TRECHO APRESENTADO:
★ ★ ★ ★ ★
Visitar mamãe, levar um bolo, falar de bordados, empregadas e receitas? Assumir de vez minha incompetência em ser jovem, autosuficiente e moderna? Assinar meu atestado de desistência de todos os sonhos de amor, romance e sexo selvagem? Entregar de bandeja minha rendição: _Sim, você e todos tinham razão, querida. Meu lugar é mesmo na cozinha, em casa, nos afazeres domésticos e na vida regular. Fui uma sonhadora, uma boboca. Sou uma mulher acabada para o mundo. Devo recolher do varal minhas anáguas e voltar para os recessos do meu lar... _ NÃOOOOOO!!!!!!!
★ ★ ★ ★ ★
DADOS FORNECIDOS:
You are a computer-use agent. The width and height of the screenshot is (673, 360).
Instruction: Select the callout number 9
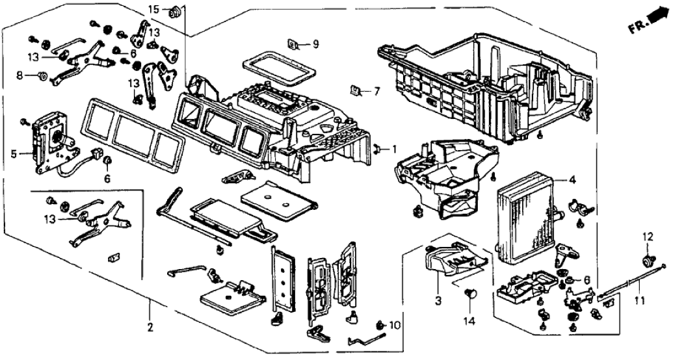point(315,44)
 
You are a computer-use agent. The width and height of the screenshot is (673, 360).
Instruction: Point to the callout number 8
point(20,76)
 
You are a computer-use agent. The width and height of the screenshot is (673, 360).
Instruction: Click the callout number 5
point(13,154)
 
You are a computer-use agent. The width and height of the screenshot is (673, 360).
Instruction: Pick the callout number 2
point(150,327)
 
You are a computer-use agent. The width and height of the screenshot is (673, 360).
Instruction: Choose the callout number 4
point(572,179)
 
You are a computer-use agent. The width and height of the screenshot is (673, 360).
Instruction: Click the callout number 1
★ ★ ★ ★ ★
TAREFAS PROPOSTAS:
#1 Reproduza a parte do trecho que começa em "Visitar mamãe, levar" e vai até "lar... _ NÃOOOOOO!!!!!!!".
#2 No trecho, o que a mulher diz que deve recolher do varal antes de voltar para os recessos do lar?
#3 Retome o trecho sobre a rendição à vida doméstica a partir do ponto em que ele termina.
Os registros são um material à parte, independente do trecho.

RESPOSTAS DAS TAREFAS:
#1
Visitar mamãe, levar um bolo, falar de bordados, empregadas e receitas? Assumir de vez minha incompetência em ser jovem, autosuficiente e moderna? Assinar meu atestado de desistência de todos os sonhos de amor, romance e sexo selvagem? Entregar de bandeja minha rendição: _Sim, você e todos tinham razão, querida. Meu lugar é mesmo na cozinha, em casa, nos afazeres domésticos e na vida regular. Fui uma sonhadora, uma boboca. Sou uma mulher acabada para o mundo. Devo recolher do varal minhas anáguas e voltar para os recessos do meu lar... _ NÃOOOOOO!!!!!!!

#2 Suas anáguas.

#3
Posso pegar o carro e ir ao cinema, ao shopping, à sorveteria. Posso me sentar na primeria fila ou na última que , de qualquer forma, me sentirei sozinha. Como não estarei indo por um desejo real e legítimo, mas para preencher o tempo e a sensação de inadequação, de nada me valerá sair e fingir que estou me divertindo. Estarei representando a “Linda Mulher Divorciada e Liberada Que é Autosuficiente”. Quem estará interessado nessa minha representação? A quem eu impressionaria com o papel encantador de Mulher Maravilha e Solitária? Quantos olhos se voltariam à minha passagem, questionando minha aparência, minha performance, minha bolsa Victor Hugo?

Eu desfilaria com um sorriso falso e congelado nos lábios, porque naturalmente estaria me sentindo sozinha e abandonada como me sentia em casa. Eu olharia vitrines sem qualquer interesse, porque também teria a sensação de estar vazia e depredada, como se diante da TV. Eu tomaria um sundae de chocolate como quem se entrega a uma aventura extra conjugal... mas no fundo estaria me sentindo abandonada e esquecida como quando percorro os sites de relacionamentos da internet, em busca do meu Par Perfeito... Tudo igual. Tudo na mesma.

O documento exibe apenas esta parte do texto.